Selecting features in other views
Features can be selected from various elements showing their expression, and this is done in a synchronized manner, such that all opened elements showcasing feature expression will highlight the corresponding features, if available. This can be done from an Expression Matrix (see figure 17.16), a Dot Plot (see figure 17.17), a Heat Map (see figure 17.18), or a Violin Plot (see figure 17.19).
Figure 17.16: Right-click menu for selecting genes from the Expression Statistics Table view of an Expression Matrix to be synchronized with other views.
Figure 17.17: Right-click menu for selecting genes from a Dot Plot to be synchronized with other views.
Figure 17.18: Right-click menu for selecting genes from a Heat Map to be synchronized with other views.
Figure 17.19: Right-click menu for selecting genes from a Violin Plot to be synchronized with other views.
The UMAP, Dot Plot, Heat Map, and Violin Plot all show that 'ACTA2', 'COL1A1', 'TAGLN', 'COL1A2', 'COL3A1', 'SPARC', 'RBP1', 'DCN', 'MYL9' are highly expressed in cluster 10. These genes were identified as markers for hepatic stellate cells [MacParland et al., 2018] and cluster 10 is confirmed to contain hepatic stellate cells by the Predict Cell Types tool (see figure 17.11).
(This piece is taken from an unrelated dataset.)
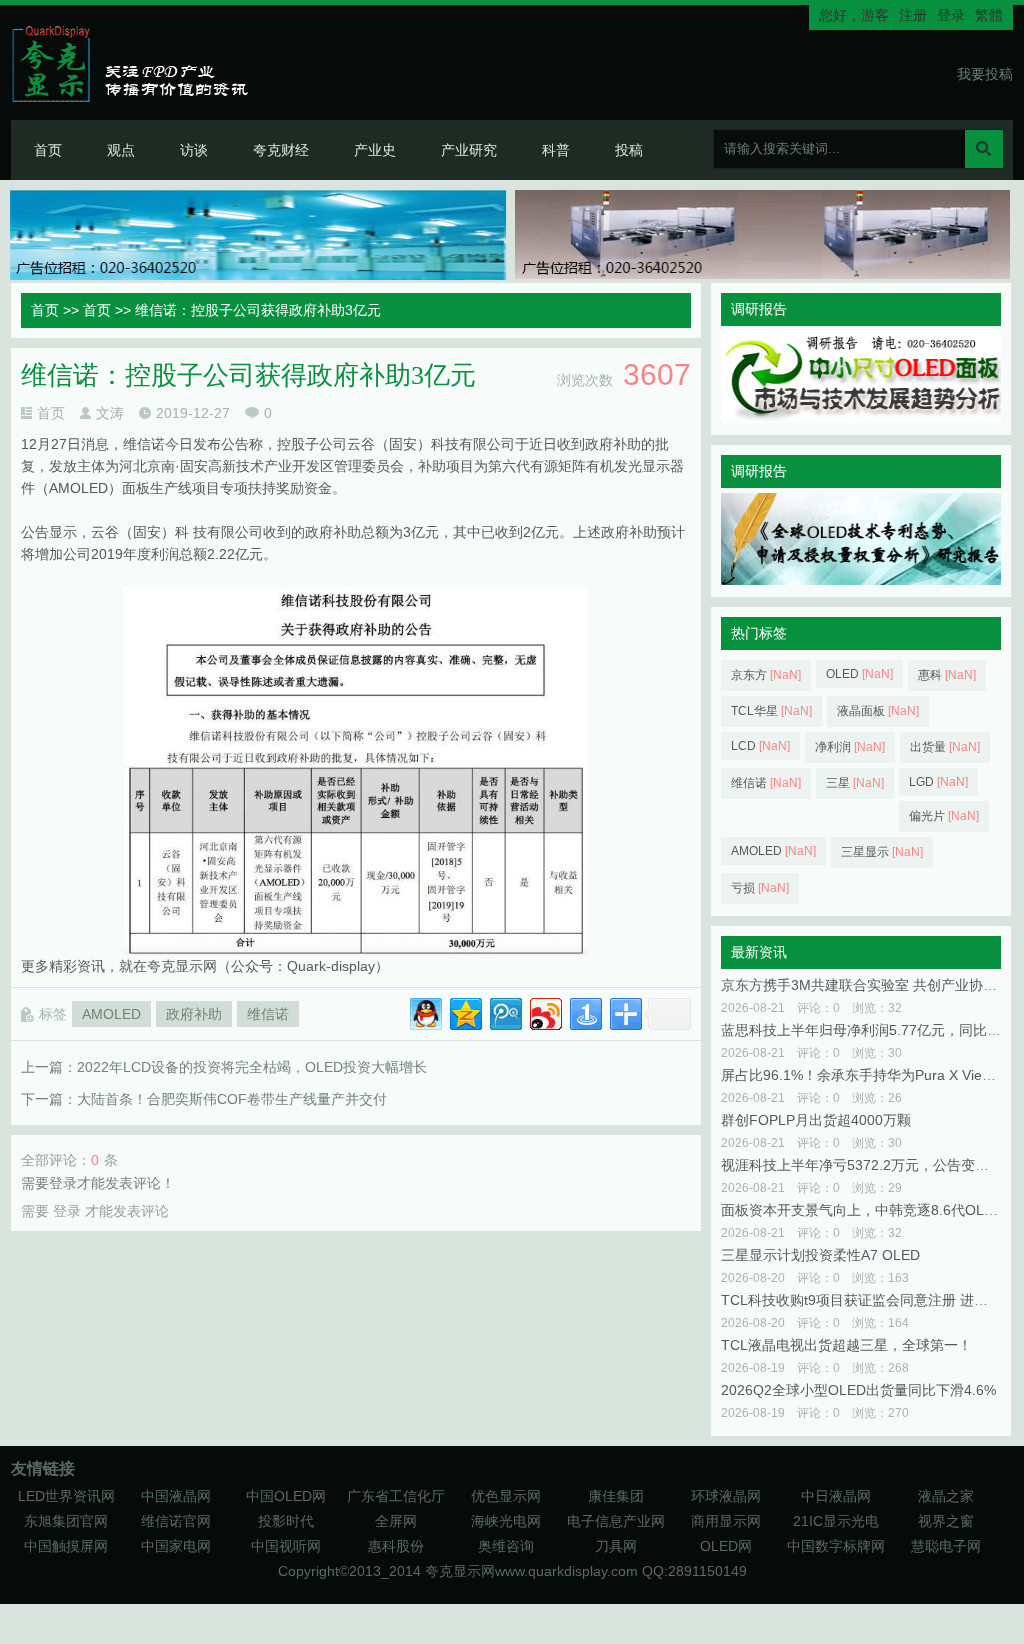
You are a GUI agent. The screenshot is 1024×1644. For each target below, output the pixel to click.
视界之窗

This can be further confirmed by investigating a Cell Abundance Heat Map (see Create Heat Map for Cell Abundance), as shown in figure 17.20.
Figure 17.20: Cell Abundance Heat Map comparing the 'Leiden (resolution=0.5)' clusters to the cell types produced by Predict Cell Types. Hovering over a rectangle reveals the abundance of the selected combination.
Once the cells co-expressing specific markers are highlighted, a new cluster with the corresponding cell type can be created, as described above.